Biotech Stocks From BusinessWeek (not sure if this was posted here earlier)
Posted on May 27
By Aaron Pressman
The end of easy credit hasn't hit just banks and their borrowers. Smaller biotechnology companies seeking to develop their first new drugs are also voracious consumers of capital. But with the equity and debt markets preferring to focus on less risky fare, many of these outfits are facing a serious cash squeeze.
As many as half of publicly traded biotech companies have less than 12 months' worth of cash left, analysts say. Unless the capital markets free up soon, many won't survive. "It's more dire for many companies than we've ever seen," says Joseph Pantginis, a former drug researcher who is now a biotech analyst at Merriman Curhan Ford Group, an investment bank.
But amid the carnage are plenty of bargains for patient investors—companies that have advanced successfully through some or all required clinical trials to bring new drugs to market. The key is to find biotechs with products promising enough to attract funds from larger pharmaceutical companies or medical venture capital funds. "There's a big opportunity," says Jay Markowitz, biotech analyst at the T. Rowe Price Health Sciences Fund. "The risks of investing in biotech are really no different [than before the credit crunch]. Some companies are going to succeed, and many aren't."

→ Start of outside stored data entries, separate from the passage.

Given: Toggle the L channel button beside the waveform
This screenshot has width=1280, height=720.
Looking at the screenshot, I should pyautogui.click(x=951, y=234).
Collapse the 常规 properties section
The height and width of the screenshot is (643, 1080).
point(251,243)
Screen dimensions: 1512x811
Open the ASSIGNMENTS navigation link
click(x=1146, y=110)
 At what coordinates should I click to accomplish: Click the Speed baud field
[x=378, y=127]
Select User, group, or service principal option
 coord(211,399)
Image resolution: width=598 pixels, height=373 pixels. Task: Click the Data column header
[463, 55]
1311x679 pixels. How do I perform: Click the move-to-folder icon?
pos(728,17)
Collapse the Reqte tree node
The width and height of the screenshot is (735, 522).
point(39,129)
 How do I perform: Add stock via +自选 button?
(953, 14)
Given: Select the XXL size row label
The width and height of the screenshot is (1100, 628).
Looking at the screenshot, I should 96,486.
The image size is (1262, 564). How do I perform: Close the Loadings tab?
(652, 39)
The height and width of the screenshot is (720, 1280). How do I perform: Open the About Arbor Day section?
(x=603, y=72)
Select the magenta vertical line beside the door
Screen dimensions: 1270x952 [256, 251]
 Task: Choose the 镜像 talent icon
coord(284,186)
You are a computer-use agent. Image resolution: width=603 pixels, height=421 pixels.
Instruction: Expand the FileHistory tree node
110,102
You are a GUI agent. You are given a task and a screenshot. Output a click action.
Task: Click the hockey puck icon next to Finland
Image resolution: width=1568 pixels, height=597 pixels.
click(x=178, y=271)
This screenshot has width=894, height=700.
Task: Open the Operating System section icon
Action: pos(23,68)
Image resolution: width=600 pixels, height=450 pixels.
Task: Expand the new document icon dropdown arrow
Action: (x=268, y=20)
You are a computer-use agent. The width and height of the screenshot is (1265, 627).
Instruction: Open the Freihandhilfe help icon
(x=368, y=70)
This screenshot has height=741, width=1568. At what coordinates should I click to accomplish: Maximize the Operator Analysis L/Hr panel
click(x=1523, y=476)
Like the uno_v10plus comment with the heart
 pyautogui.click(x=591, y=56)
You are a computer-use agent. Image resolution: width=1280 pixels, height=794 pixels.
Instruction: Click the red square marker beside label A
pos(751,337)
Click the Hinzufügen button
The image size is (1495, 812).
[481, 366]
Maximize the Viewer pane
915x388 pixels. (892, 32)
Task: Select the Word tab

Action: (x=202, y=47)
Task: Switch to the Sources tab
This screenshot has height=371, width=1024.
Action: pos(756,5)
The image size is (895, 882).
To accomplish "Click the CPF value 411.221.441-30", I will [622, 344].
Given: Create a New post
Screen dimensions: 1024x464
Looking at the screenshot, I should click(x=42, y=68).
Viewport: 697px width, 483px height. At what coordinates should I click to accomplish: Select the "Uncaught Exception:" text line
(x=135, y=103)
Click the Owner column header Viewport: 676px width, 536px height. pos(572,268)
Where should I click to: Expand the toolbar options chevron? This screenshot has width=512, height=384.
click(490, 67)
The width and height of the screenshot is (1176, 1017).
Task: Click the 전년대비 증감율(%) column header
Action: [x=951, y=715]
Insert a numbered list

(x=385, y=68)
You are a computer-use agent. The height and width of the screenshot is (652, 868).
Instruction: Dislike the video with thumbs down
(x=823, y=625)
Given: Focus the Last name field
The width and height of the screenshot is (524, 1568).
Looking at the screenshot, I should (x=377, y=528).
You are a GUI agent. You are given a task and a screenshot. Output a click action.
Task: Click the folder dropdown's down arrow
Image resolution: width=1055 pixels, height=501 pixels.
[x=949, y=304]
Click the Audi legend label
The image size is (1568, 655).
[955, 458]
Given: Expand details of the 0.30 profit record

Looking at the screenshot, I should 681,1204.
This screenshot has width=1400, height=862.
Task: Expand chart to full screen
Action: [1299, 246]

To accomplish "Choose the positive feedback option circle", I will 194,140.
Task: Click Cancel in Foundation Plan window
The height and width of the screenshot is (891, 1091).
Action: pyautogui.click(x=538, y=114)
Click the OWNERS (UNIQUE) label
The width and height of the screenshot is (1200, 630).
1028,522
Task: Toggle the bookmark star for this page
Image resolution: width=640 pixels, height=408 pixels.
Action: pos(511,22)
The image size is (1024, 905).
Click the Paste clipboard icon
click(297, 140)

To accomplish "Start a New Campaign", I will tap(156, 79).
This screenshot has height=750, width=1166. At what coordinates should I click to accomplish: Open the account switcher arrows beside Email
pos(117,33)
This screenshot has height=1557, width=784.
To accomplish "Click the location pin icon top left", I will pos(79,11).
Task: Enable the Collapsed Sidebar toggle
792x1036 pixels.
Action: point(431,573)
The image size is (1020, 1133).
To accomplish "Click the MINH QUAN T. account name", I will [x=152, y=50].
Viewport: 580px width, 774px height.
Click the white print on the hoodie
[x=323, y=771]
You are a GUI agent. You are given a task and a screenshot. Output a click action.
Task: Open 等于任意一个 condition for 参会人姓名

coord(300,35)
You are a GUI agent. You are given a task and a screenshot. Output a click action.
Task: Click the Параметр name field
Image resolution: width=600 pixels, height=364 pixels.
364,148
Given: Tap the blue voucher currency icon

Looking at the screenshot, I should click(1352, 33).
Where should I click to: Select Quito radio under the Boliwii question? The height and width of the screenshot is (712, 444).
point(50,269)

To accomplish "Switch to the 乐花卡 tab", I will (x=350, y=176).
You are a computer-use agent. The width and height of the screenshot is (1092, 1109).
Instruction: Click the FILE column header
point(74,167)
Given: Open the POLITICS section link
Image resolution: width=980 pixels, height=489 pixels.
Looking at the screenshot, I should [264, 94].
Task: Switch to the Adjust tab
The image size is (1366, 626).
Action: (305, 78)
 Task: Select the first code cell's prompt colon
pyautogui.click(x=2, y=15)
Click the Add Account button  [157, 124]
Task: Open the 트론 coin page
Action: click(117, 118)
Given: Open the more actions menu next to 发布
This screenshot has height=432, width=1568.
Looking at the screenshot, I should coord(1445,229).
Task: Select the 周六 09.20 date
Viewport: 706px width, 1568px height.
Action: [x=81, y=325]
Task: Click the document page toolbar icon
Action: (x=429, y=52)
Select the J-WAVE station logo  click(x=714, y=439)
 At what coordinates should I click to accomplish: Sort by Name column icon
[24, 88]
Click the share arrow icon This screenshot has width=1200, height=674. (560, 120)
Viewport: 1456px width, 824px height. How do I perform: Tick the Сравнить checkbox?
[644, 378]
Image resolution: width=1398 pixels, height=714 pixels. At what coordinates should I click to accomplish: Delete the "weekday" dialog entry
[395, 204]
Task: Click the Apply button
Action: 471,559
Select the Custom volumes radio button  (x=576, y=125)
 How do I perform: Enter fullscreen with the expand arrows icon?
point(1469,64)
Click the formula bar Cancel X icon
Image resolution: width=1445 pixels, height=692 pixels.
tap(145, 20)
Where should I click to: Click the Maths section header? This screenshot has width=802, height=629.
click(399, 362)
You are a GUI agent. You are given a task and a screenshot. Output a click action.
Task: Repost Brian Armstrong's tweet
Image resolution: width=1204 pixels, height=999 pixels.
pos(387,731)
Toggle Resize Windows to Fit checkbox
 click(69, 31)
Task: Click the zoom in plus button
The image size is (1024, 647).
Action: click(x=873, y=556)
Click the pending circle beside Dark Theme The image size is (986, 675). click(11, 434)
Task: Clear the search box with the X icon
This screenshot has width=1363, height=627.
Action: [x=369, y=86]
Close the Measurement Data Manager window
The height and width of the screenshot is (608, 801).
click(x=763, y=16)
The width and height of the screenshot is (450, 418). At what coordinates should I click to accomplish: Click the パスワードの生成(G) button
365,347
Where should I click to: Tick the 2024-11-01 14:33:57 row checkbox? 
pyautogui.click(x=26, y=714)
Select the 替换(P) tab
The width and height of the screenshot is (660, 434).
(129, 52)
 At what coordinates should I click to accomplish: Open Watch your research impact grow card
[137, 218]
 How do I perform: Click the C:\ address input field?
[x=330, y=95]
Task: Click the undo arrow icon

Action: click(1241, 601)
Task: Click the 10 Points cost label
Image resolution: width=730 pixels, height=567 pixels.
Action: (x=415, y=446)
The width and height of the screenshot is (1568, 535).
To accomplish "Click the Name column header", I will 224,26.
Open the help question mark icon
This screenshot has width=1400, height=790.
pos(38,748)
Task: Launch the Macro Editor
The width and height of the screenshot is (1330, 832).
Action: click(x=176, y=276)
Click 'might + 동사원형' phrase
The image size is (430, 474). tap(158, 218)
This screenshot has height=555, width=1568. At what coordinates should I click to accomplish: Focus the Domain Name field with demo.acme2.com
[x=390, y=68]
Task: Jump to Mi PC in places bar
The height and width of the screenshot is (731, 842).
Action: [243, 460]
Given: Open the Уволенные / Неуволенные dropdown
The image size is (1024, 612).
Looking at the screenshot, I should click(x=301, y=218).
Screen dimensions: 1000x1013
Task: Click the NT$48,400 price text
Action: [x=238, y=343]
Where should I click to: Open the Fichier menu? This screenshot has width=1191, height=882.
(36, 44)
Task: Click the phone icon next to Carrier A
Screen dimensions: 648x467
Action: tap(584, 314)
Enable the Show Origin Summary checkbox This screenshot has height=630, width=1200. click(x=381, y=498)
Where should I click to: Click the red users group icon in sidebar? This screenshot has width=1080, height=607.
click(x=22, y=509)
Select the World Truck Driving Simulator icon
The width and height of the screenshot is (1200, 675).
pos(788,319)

Markowitz points to two of his funds' current holdings as undervalued and likely survivors. Incyte is looking for new drugs to treat cancer and diabetes as well as the human immunodeficiency virus. The company has several promising compounds but is laboring under a $400 million debt burden, he notes. The stock has dropped 33% in 2009 as investors fret about that debt load, but Incyte has too many potential winners simply to disappear, he figures.
Among larger, more established biotech players, Markowitz likes Celgene. The company's stock is off 28% this year as sales of its already approved drugs have proved less resistant to recession than expected. Earnings will still grow 25% this year, and a new treatment for hepatitis C could be a winner, even though new offerings from competitors Vertex Pharmaceuticals and Schering-Plough may beat Celgene to market, he says.
Merriman Curhan Ford's Pantginis is a fan of Dendreon, a company that until Apr. 13 might have seemed likely to run out of funds before getting a drug approved. That's when it announced a successful trial of its prostate cancer vaccine, Provenge. Shares shot up from less than 3 to 21, but Pantginis thinks the stock is still undervalued. After talking with numerous doctors in the field, he thinks Provenge will win substantial sales for the company and that the stock is worth 33 or more. He also likes the stock of Exelixis, a company that has partnerships with several Big Pharma companies. Another pick is Regeneron Pharmaceuticals, which is marketing a drug to fight inflammatory conditions and has several other promising products in the pipeline.
A less risky strategy than betting on a single biotech firm may be to invest in a basket of five or six, says Mike Havrilla, managing editor of the BioMedReports Web site. "It's obviously a high-risk, high-reward group," he says. "But one winner can make up for all the losers." Buying one of the specialized biotech exchange-traded funds won't work if you want exposure to smaller players, since the funds are dominated by the largest biotech companies.